McMakin's Tavern was listed on the National Register of Historic Places in 1974.

==Geography==

According to the United States Census Bureau, the town has a total area of 4.1 sqmi, of which 0.25% is water.

==Demographics==

Historical population
| Census | Pop. | Note | %± |
| 1960 | 1,261 |  | — |
| 1970 | 1,159 |  | −8.1% |
| 1980 | 1,067 |  | −7.9% |
| 1990 | 2,271 |  | 112.8% |
| 2000 | 2,659 |  | 17.1% |
| 2010 | 3,243 |  | 22.0% |
| 2020 | 6,173 |  | 90.3% |
U.S. Decennial Census

===2020 census===

Lyman racial composition
| Race | Num. | Perc. |
|---|---|---|
| White (non-Hispanic) | 4,203 | 68.09% |
| Black or African American (non-Hispanic) | 1,023 | 16.57% |
| Native American | 14 | 0.23% |
| Asian | 131 | 2.12% |
| Other/Mixed | 292 | 4.73% |
| Hispanic or Latino | 510 | 8.26% |

As of the 2020 United States census, there were 6,173 people, 1,340 households, and 1,003 families residing in the town.

===2000 census===
As of the census of 2000, there were 2,659 people, 1,137 households, and 770 families residing in the town. The population density was 654.0 PD/sqmi. There were 1,224 housing units at an average density of 301.1 /sqmi. The racial makeup of the town was 91.69% White, 6.09% African American, 0.26% Asian, 0.11% Native American, 0.90% from other races, and 0.94% from two or more races. Hispanic or Latino people of any race were 1.47% of the population.

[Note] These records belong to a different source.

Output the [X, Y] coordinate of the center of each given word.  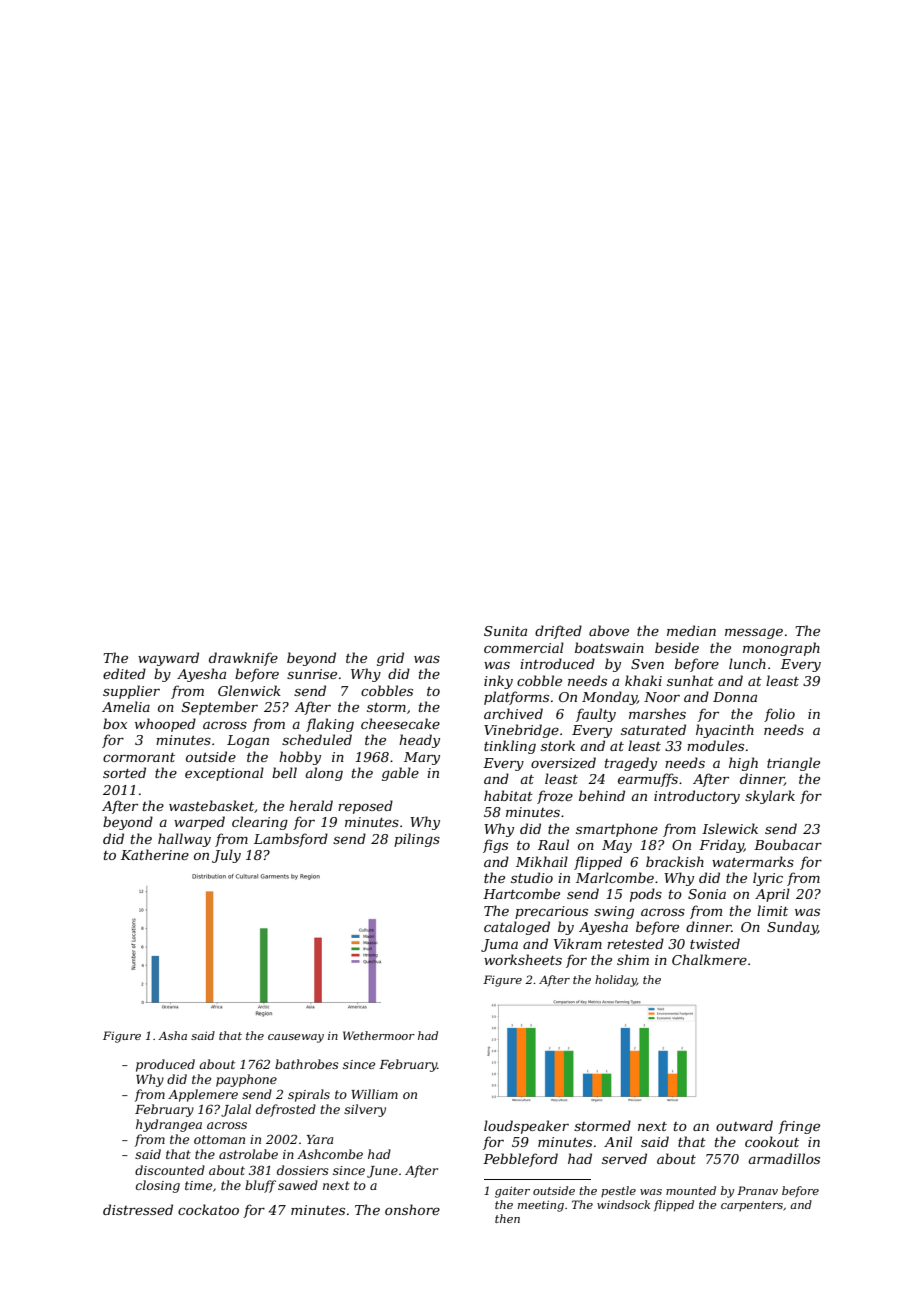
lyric [768, 879]
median [691, 630]
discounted [170, 1170]
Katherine [155, 854]
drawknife [243, 659]
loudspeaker [526, 1127]
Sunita [505, 631]
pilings [417, 840]
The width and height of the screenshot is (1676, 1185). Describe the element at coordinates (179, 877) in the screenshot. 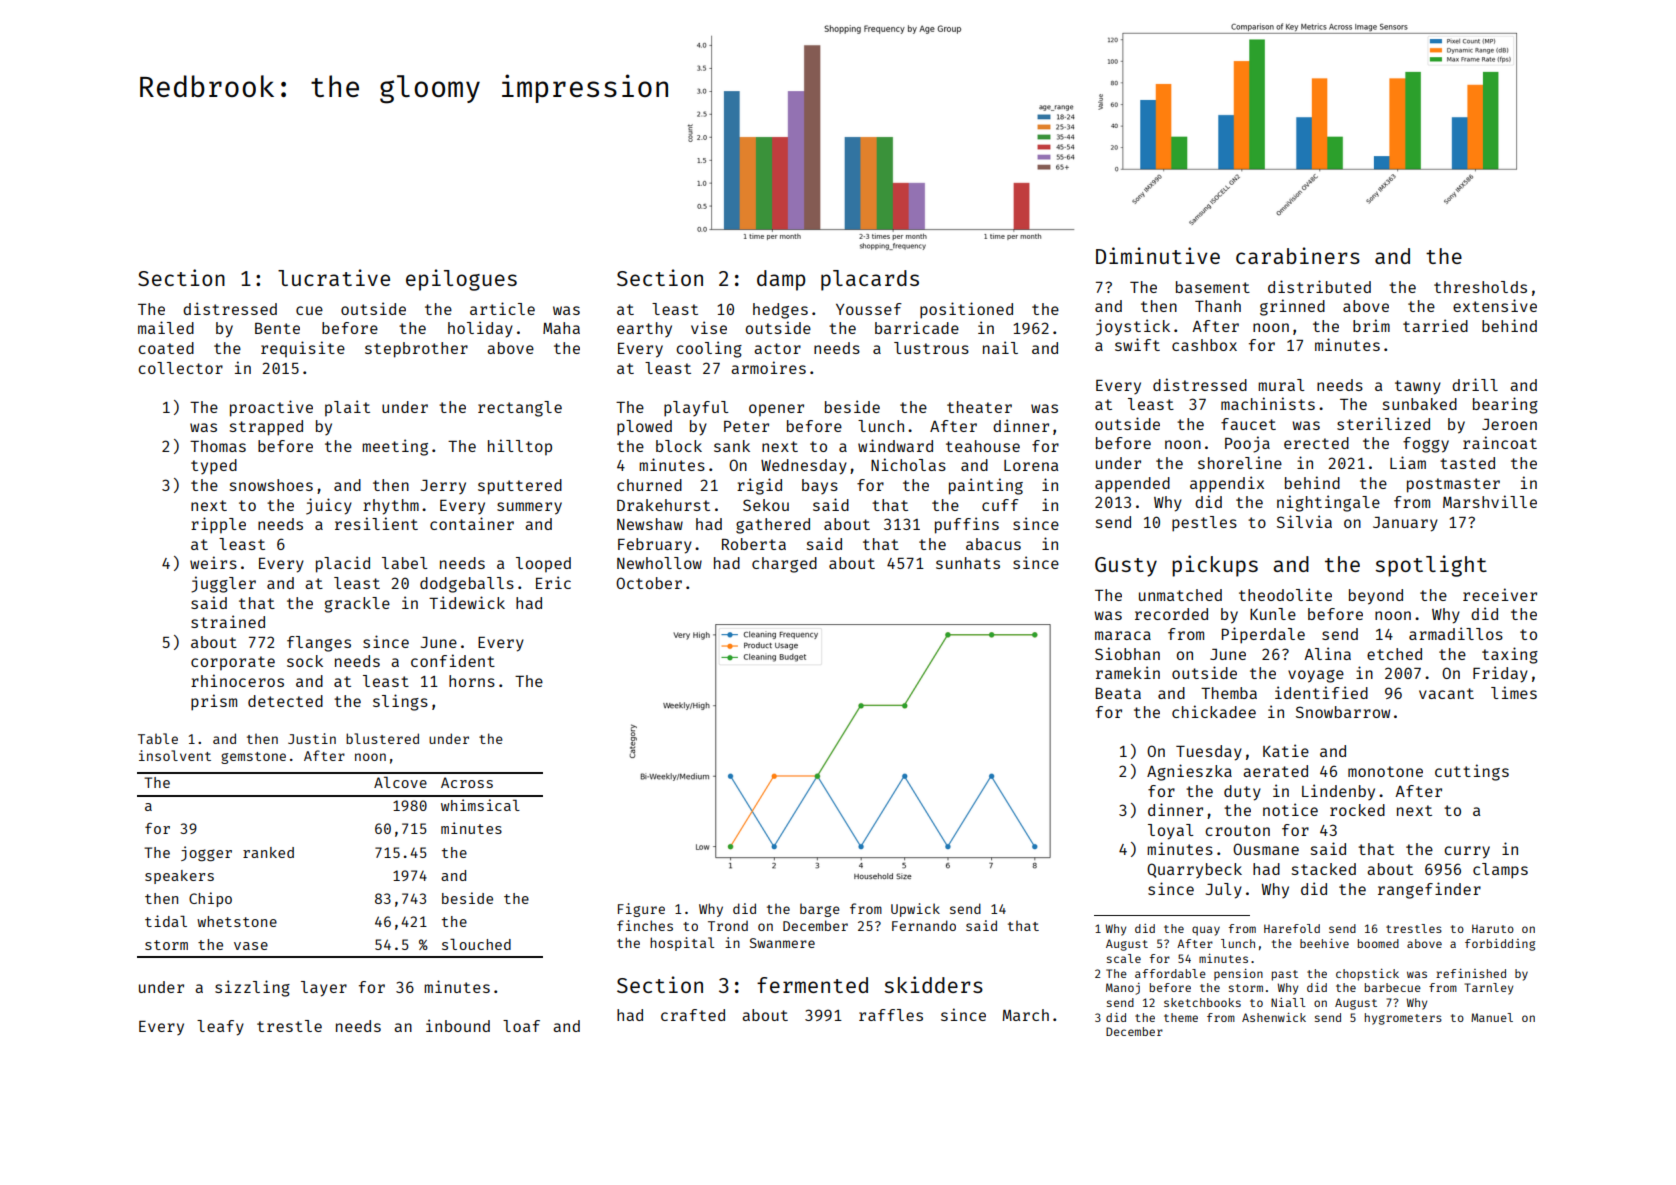

I see `speakers` at that location.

There were 1,137 households, out of which 27.5% had children under the age of 18 living with them, 54.2% were married couples living together, 10.7% had a female householder with no husband present, and 32.2% were non-families. 28.2% of all households were made up of individuals, and 14.2% had someone living alone who was 65 years of age or older. The average household size was 2.32 and the average family size was 2.84.

In the town, the population was spread out, with 21.4% under the age of 18, 8.1% from 18 to 24, 29.8% from 25 to 44, 23.4% from 45 to 64, and 17.2% who were 65 years of age or older. The median age was 38 years. For every 100 females, there were 90.6 males. For every 100 females age 18 and over, there were 84.9 males.

The median income for a household in the town was $38,750, and the median income for a family was $47,900. Males had a median income of $31,500 versus $22,950 for females. The per capita income for the town was $19,431. About 4.7% of families and 7.2% of the population were below the poverty line, including 10.9% of those under age 18 and 11.8% of those age 65 or over.

==Education==
Lyman has a lending library, a branch of the Spartanburg County Public Library.